[Position data for elements and text]

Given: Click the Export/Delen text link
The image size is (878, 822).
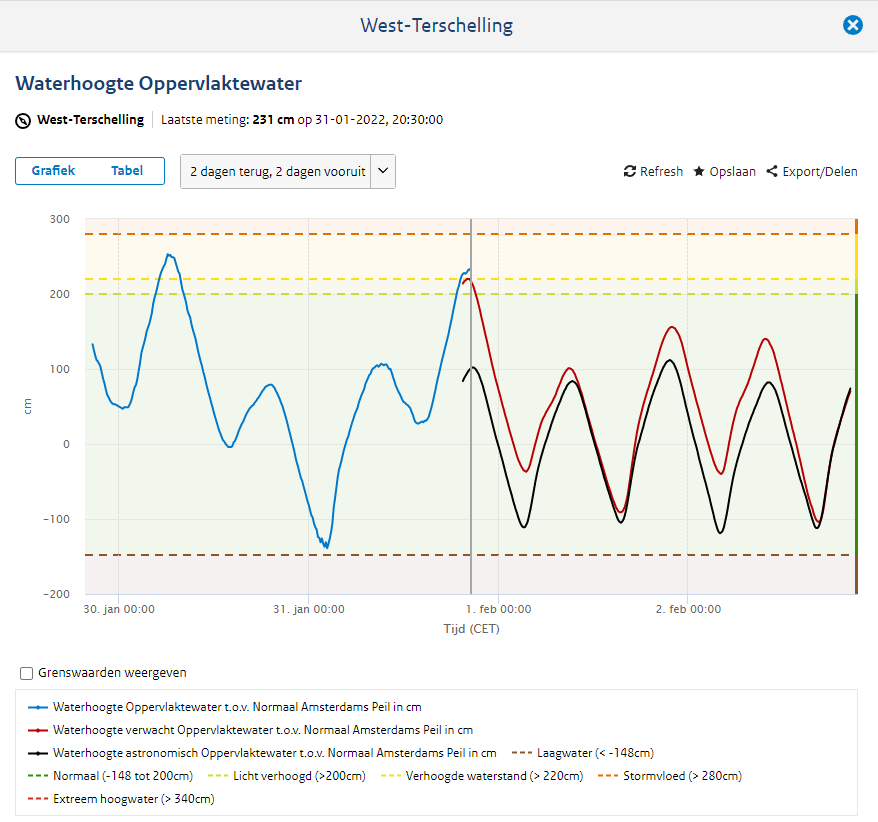Looking at the screenshot, I should click(x=819, y=172).
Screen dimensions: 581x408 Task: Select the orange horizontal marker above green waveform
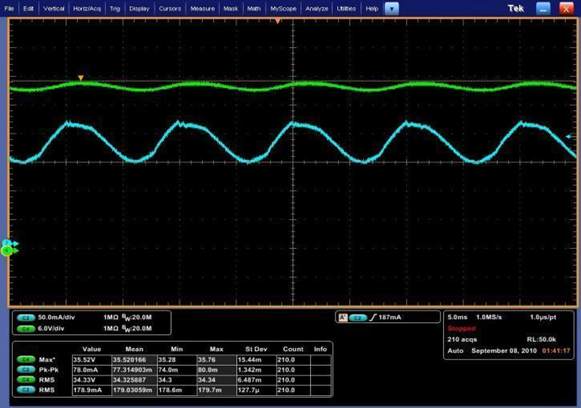pyautogui.click(x=80, y=78)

▶ **BRIEF**
Please reproduce all of the records above word for word, leaving the pictures out of your answer.

▶ **SOLUTION TO THE PROBLEM**
Given: Click the Export/Delen text link
The image size is (878, 822).
Looking at the screenshot, I should click(x=819, y=172).
Screen dimensions: 581x408 Task: Select the orange horizontal marker above green waveform
pyautogui.click(x=80, y=78)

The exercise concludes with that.